The data:
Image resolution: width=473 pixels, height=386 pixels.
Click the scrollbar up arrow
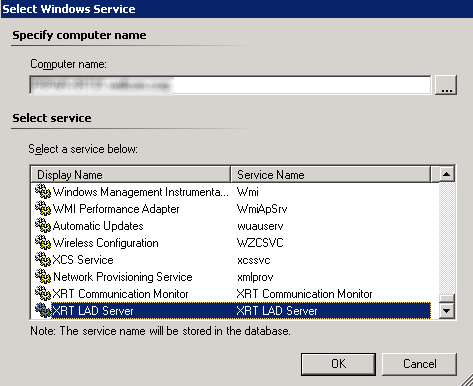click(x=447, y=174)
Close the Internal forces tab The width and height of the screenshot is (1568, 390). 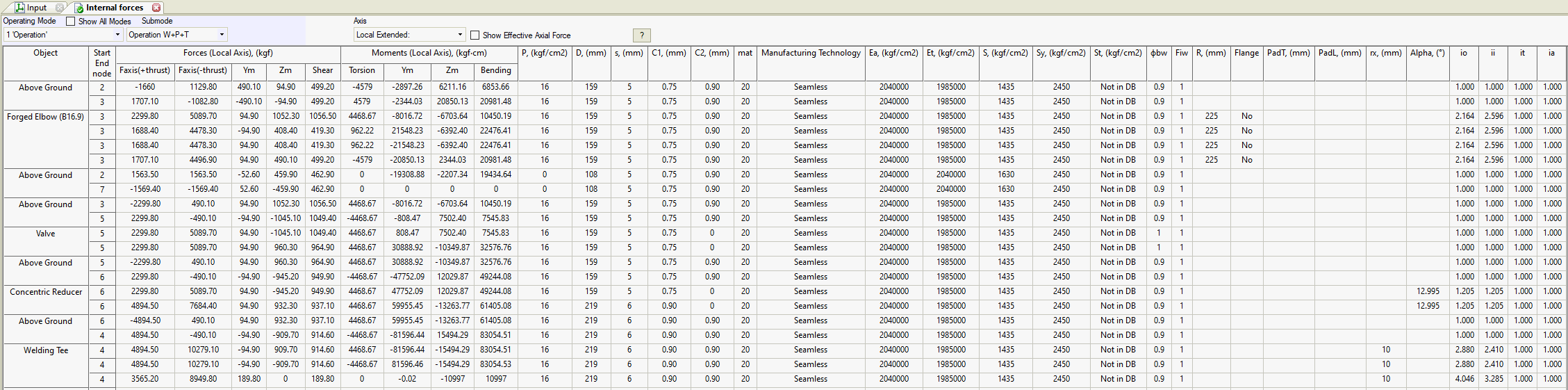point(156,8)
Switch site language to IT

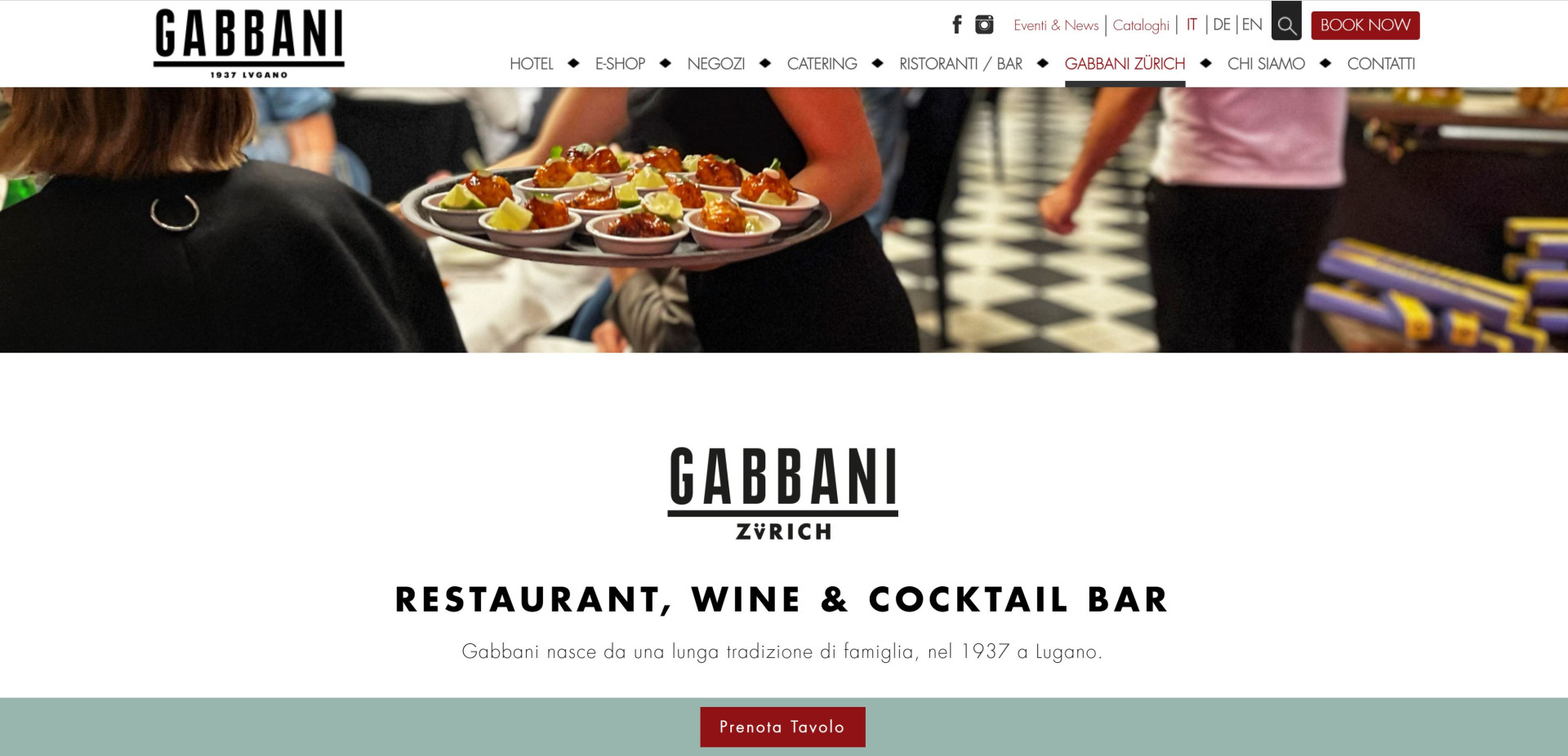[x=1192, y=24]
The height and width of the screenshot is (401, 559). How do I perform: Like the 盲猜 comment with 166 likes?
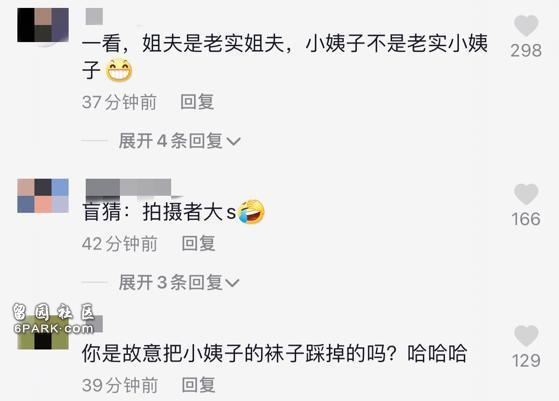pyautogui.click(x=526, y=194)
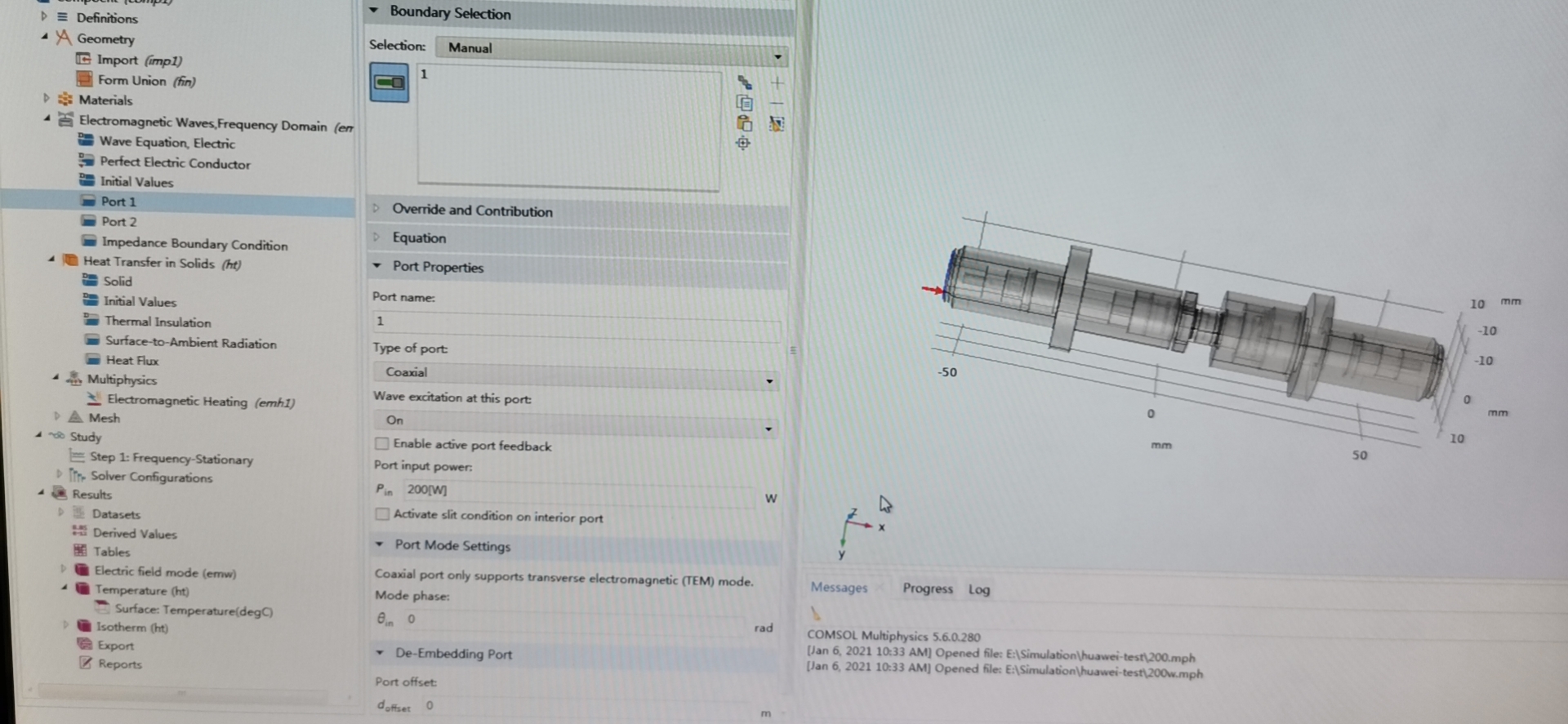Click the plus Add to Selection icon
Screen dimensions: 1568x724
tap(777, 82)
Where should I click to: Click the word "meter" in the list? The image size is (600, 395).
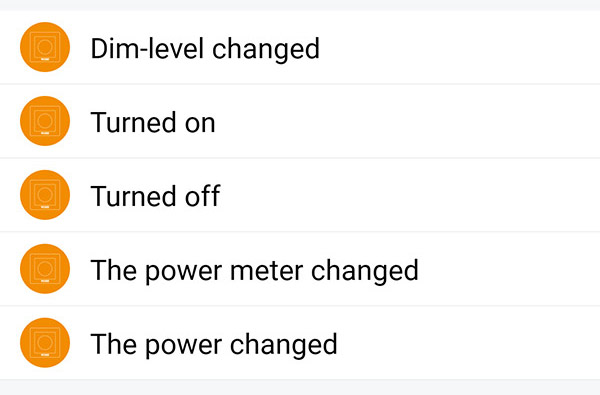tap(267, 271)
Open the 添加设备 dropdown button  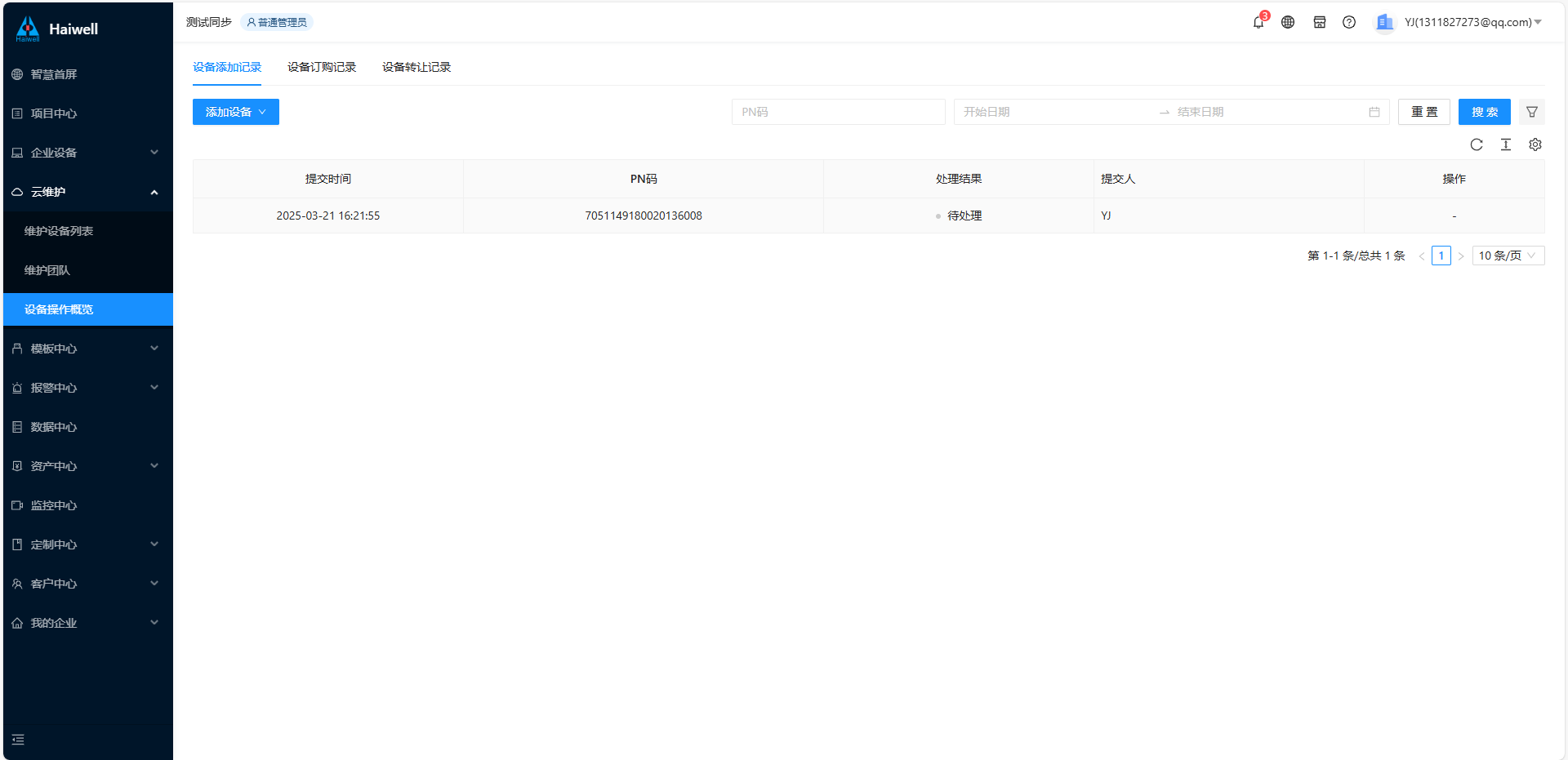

Task: Everything from the line containing "Where should I" through the last line of the records above is to be reproduced exactly, except the pictures.

Answer for this exercise:
Where should I click to: Click the word "meter" in the list? The image size is (600, 395).
tap(267, 271)
Open the 添加设备 dropdown button  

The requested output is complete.